Mental Health

Covid, Ambiguous Loss, Normalcy

Recently, I’ve had a lot of conversations about whether fall 2022 would be a “normal” semester. What this conversation often turns on is whether accommodations made during the pandemic–giving students more flexibility, adjusting our expectations for attendance, etc.–will be needed again this fall.

As I reflect on this issue, I appreciate Pauline Boss’s research on “ambiguous loss.” [See here and here for short overviews.] One way of reading her work is to see it as a critique of the idea that there are stages of grief. For Boss, grieving doesn’t work according to our categories and plans. And we shouldn’t feel guilty when working to manage something as complex and difficult as mourning. No one has permission to tell us we need to get over our loss. And we need to practice kindness when we find ourselves engaging in this type of negative self-talk.

To greater and lesser degrees, all of our students lost something because of the pandemic. At the least, rituals of adolescence–proms, senior performances, and games–were lost. They also lost opportunities to build valuable social, academic, and emotional skills, trapped behind masks and alone in front of their screens doing remote schooling. But many of our students will have also lost loved ones.
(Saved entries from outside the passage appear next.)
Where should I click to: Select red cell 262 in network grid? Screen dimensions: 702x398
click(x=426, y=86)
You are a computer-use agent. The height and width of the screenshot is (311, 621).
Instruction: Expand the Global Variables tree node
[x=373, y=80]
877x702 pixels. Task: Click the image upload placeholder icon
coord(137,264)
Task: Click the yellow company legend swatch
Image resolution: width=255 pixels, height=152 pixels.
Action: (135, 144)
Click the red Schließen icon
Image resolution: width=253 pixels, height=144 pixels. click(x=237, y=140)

In one way or another, our students will be grieving, and we need to understand what this will mean for our teaching practices.
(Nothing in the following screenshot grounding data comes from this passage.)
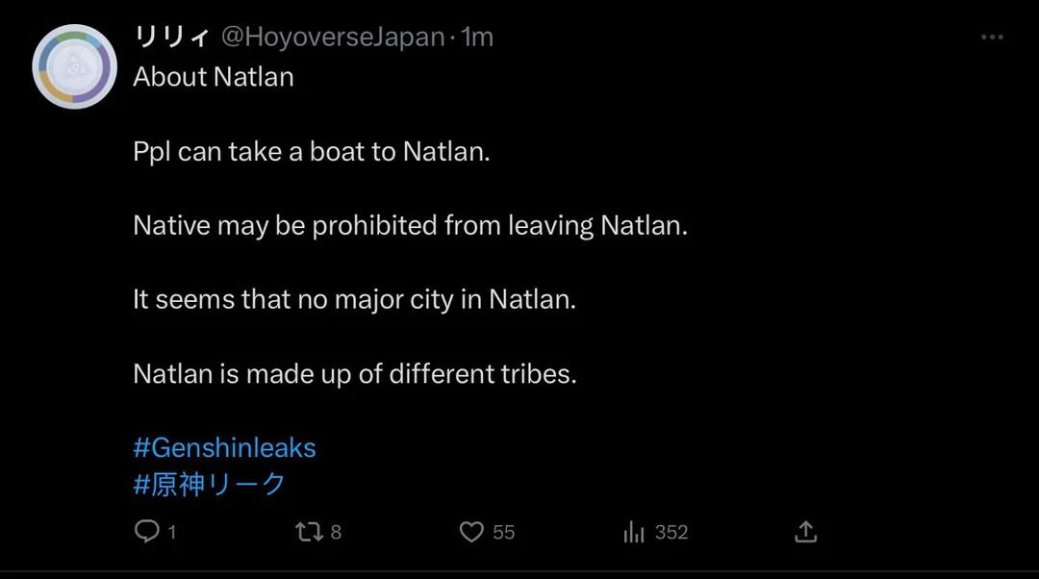Click the display name リリィ
Viewport: 1039px width, 579px height.
[x=172, y=38]
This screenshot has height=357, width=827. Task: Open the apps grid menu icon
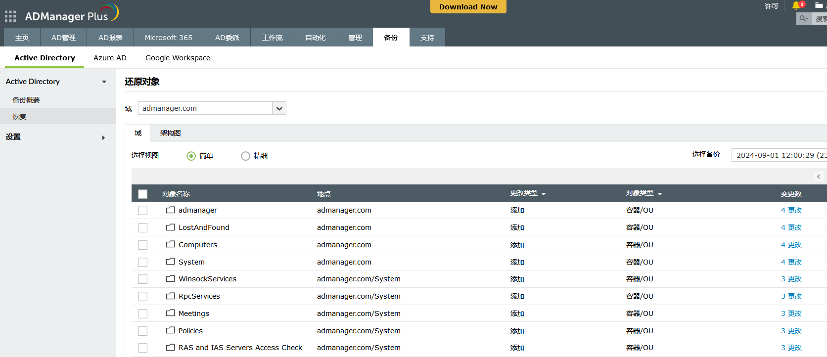[x=10, y=16]
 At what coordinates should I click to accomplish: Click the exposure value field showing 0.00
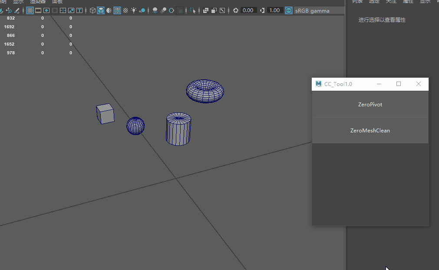[248, 10]
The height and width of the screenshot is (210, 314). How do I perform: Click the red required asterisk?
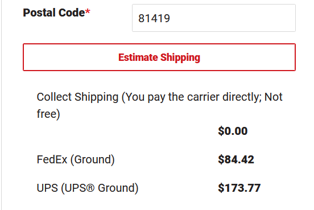pyautogui.click(x=88, y=11)
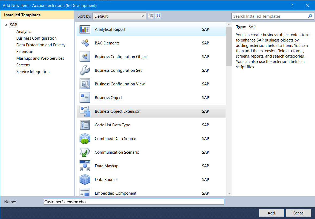Click the BAC Elements gears icon
The height and width of the screenshot is (219, 315).
85,43
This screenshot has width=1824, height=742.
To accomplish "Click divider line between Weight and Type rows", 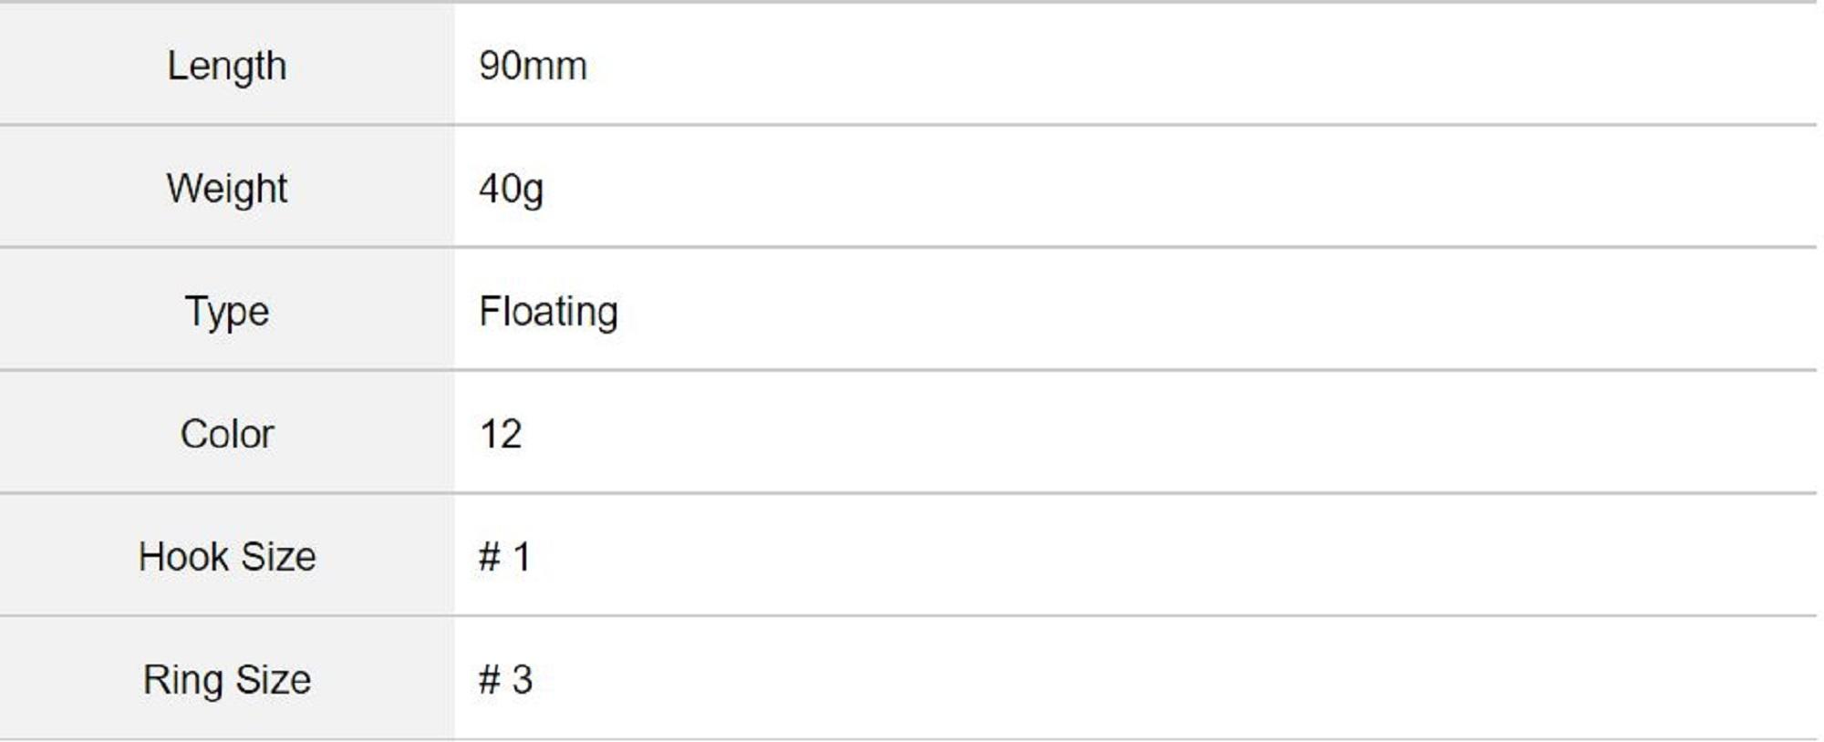I will [x=912, y=247].
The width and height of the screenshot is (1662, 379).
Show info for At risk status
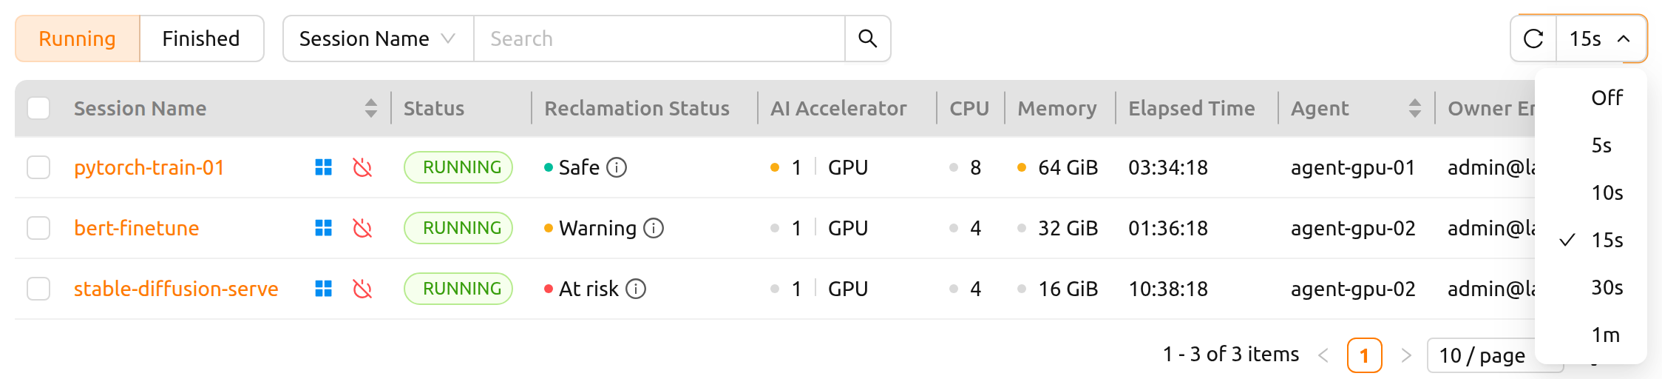pyautogui.click(x=636, y=289)
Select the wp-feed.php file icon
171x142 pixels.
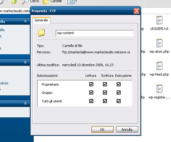tap(159, 66)
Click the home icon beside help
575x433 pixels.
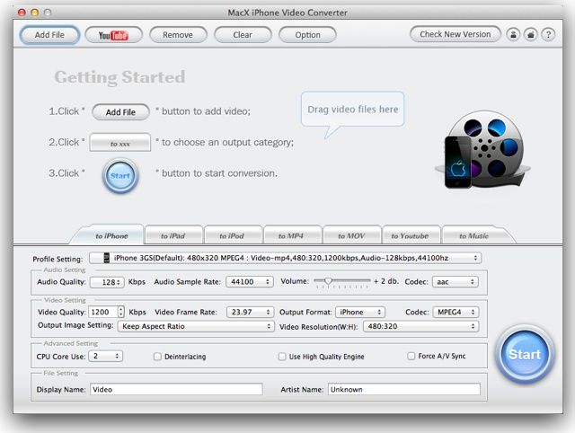(x=531, y=35)
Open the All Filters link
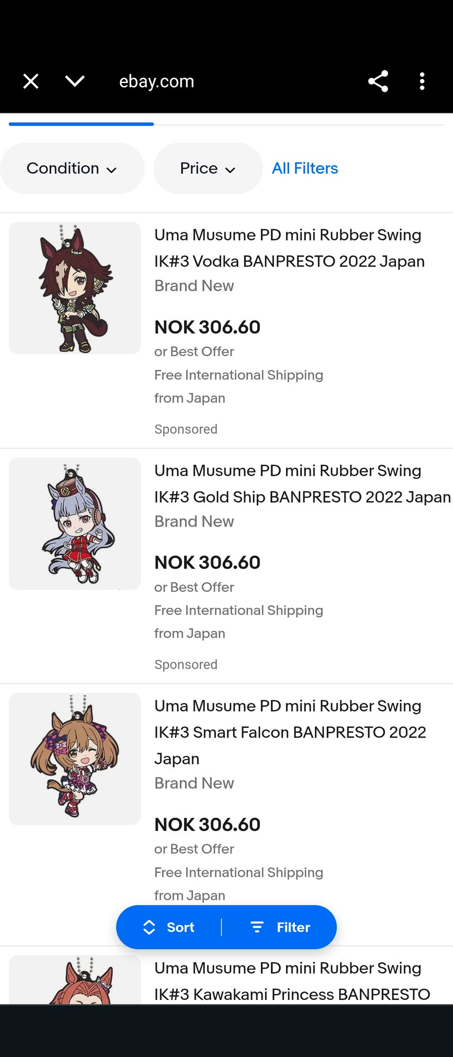The height and width of the screenshot is (1057, 453). [x=305, y=168]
Jane Brody’s summary of Boss’s work offers a useful discussion of how moving away from thinking in terms of stages of grief opens new avenues for thinking about how to build resilience in our post-pandemic world. Here are a few suggestions:

  • Find meaning
  • Adjust your sense of mastery
  • Normalize ambivalence
  • Discover new hope

How this translates into the classroom will vary from course to course. But we faculty can do a great deal to make our classrooms spaces where students find new meaning and discover new hope. We can inspire and engage them. But we also have to realize that our students will have better and worse days. They will often succumb to all or nothing thinking, instead of embracing ambivalence. They will hold onto ideals of mastery from before the pandemic that may be difficult to live out in our new normal.

I suggest we do everything we can to be understanding and explicitly address the challenges that we are all facing together. Normalize the fact that we will still struggle. Celebrate the progress individual students make. Encourage students to redefine what success and purpose look like.

When in doubt, go back to our course goals and the mission of St. Lawrence. We shouldn’t make adjustments and accommodations that undercut our goals or missions. We are a face-to-face institution and students need to know why it is important that they make every effort to come to class. We can also do more to explain why our assignments matter, and be sure that the work we do assign is connected to our learning goals, and something that might help our students find meaning, hope, and purpose.

I look forward to meeting with individuals and departments as they continue to figure out what our new normal will look like this fall. Just as we need to be understanding to our students, we need to practice it with ourselves. We don’t need to be perfect to be a beacon of hope for our students and each other.